BROOKHAVEN NATIONAL LABORATORY
TERMS AND CONDITIONS FOR COMMERCIAL ITEMS
1. ACCEPTANCE. Acceptance of this Agreement must be in accordance with and strictly limited to these Terms and Conditions. An attempted acknowledgment or acceptance which contains provisions conflicting or additional to these Terms and Conditions or which varies any terms or conditions shall have no force or effect. Performance by the Seller without an executed acknowledgment shall be deemed to be performance in accordance with these Terms and Conditions.
2. DEFINITIONS. The following terms shall have the meanings below:
(a) "Government" means the United States of America and includes the U.S. Department of Energy (DOE) or any duly authorized representative thereof. This Agreement does not bind nor purport to bind the Government.
(b)"Brookhaven", "BNL", "the Laboratory", and/or "the Buyer" mean Brookhaven Science Associates, LLC (BSA), acting under Prime Contract No. DE-AC02-98CH10886 between BSA and the Government for the operation of Brookhaven National Brookhaven (BNL), and includes the successor to, or any duly authorized representative of BSA.
(c)"Seller" means the person or organization that has entered into this Agreement with Brookhaven.
(d)"Agreement" means purchase order, contract, basic ordering agreement (BOA), blanket order, or modification thereof.
(e) The clause at FAR 52.202-1, Definitions, is incorporated herein by reference.
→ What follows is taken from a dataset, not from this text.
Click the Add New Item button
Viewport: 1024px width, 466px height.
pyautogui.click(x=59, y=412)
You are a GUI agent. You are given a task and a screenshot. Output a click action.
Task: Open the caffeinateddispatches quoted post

3. DISPUTES. The Seller agrees to submit all disputes, claims or controversies arising out of or relating to this agreement to negotiation and then mediation before bringing any action in court. The Seller further acknowledges that, in the event it brings any such action in court, that it will bring that action in a court sitting in the State of New York, and it further acknowledges that it is hereby waiving any right that it might possess to demand a jury trial for the litigation of that action. The Seller further acknowledges that it is giving up any rights to judicial remedies and procedures to the extent that this Agreement does not specifically provide for them. The Seller further acknowledges that its agreement to the provision for this contract is voluntary. Pending settlement or a final judgment, the Seller shall proceed diligently with the performance hereof according to Brookhaven's decisions and instructions.
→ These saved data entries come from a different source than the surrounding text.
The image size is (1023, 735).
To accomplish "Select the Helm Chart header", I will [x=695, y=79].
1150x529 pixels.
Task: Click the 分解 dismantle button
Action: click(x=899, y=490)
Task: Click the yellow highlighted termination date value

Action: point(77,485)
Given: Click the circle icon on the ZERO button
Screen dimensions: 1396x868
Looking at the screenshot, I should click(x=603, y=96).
4. EXCUSABLE DELAYS. The Seller shall be liable for default unless nonperformance is caused by an occurrence beyond the reasonable control of the Seller and without its fault or negligence such as acts of God or the public enemy, acts of Brookhaven, acts of the Government in either its sovereign or contractual capacity, fires, floods, epidemics, quarantine restrictions, strikes, unusually severe weather, and delays of common carriers. The Seller shall notify Brookhaven in writing as soon as it is reasonably possible after the commencement of any excusable delay, setting forth the full particulars in connection therewith, shall remedy such occurrence with all reasonable dispatch, and shall promptly give written notice to Brookhaven of the cessation of such occurrence.
5. TERMINATION FOR BROOKHAVEN'S CONVENIENCE. Brookhaven reserves the right to terminate this Agreement, or any part hereof, for its sole convenience. In the event of such termination, the Seller shall immediately stop all work hereunder and shall immediately cause any and all of its suppliers and sub-contractors to cease work. Subject to the terms of this Agreement, the Seller shall be paid a percentage of the agreement price reflecting the percentage of the work performed and/or items delivered and accepted prior to the notice of termination, plus reasonable charges that the Seller can demonstrate to the satisfaction of Brookhaven using its standard record keeping system, have resulted from the termination. The Seller shall not be required to comply with the cost accounting standards or contract cost principles for this purpose. This paragraph does not give Brookhaven any right to audit the Seller's records. The Seller shall not be paid for any work performed or costs incurred which reasonably could have been avoided.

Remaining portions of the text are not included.